* **WHAT IS EXPECTED**
Recast the entries from the line with "You are a computer-use agent." to the line with "coord(130,58)" as a numbered list, omitting blank lines and leaving the pictures out.

* **DATA FOR THE TASK**
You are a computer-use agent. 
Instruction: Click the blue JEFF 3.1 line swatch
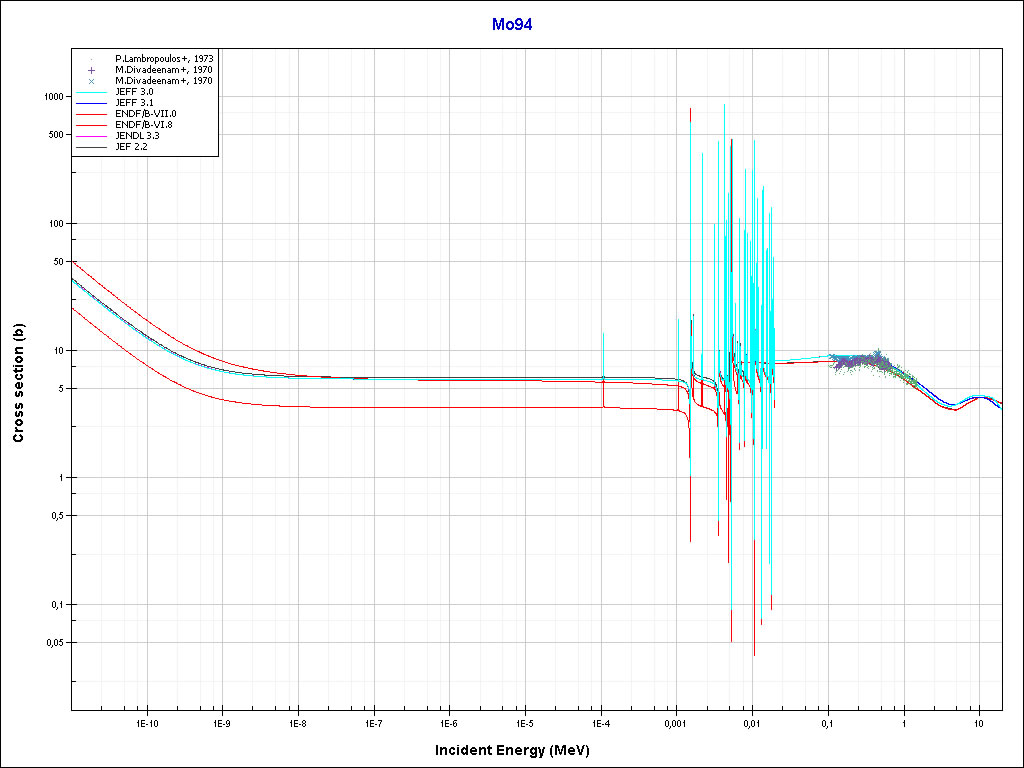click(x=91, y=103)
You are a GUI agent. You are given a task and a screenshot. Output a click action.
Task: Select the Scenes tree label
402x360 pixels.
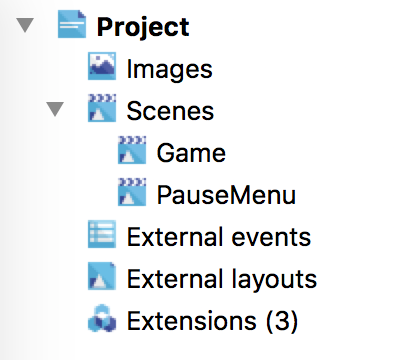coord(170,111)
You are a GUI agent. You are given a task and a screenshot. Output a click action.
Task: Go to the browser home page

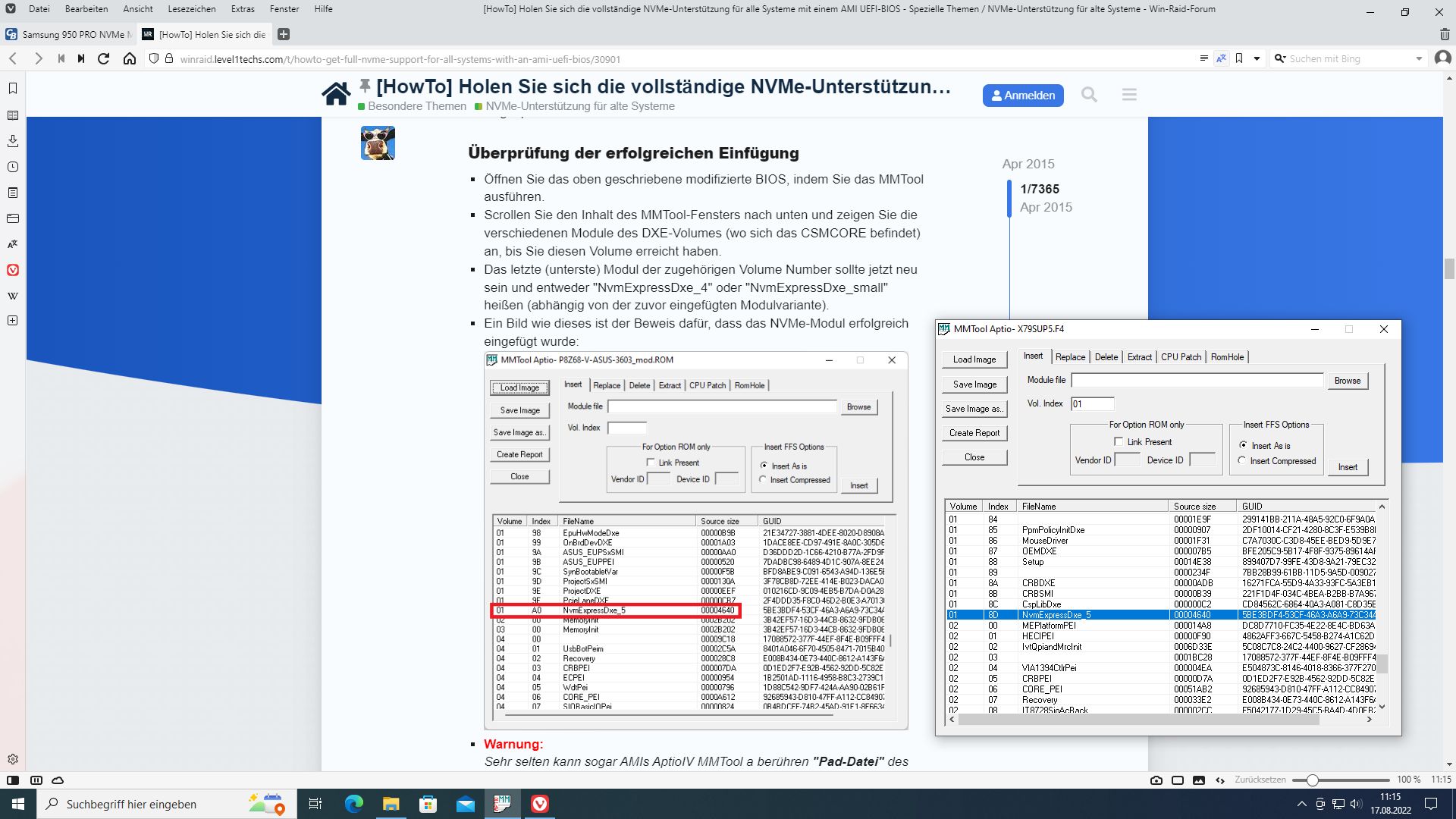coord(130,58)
---
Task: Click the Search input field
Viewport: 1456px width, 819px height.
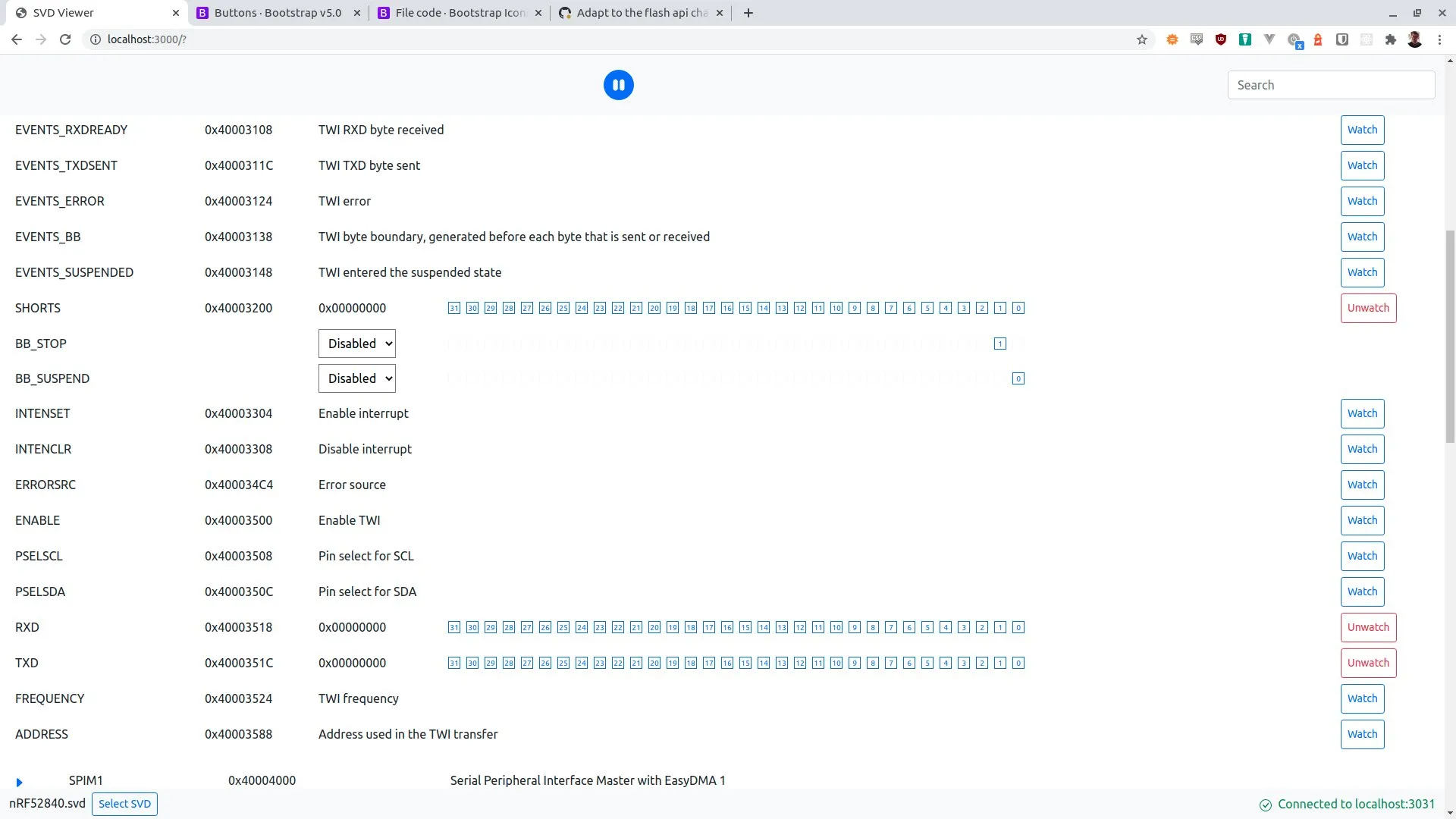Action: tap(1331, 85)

* **ANSWER TO THE EXERCISE**
1. You are a computer-use agent. 
2. Instruction: Click the blue JEFF 3.1 line swatch
3. click(x=91, y=103)
4. You are a GUI agent. You are given a task and a screenshot. Output a click action.
5. Task: Select the Scenes tree label
6. 402x360 pixels.
7. coord(170,111)
8. You are a GUI agent. You are given a task and a screenshot. Output a click action.
9. Task: Go to the browser home page
10. coord(130,58)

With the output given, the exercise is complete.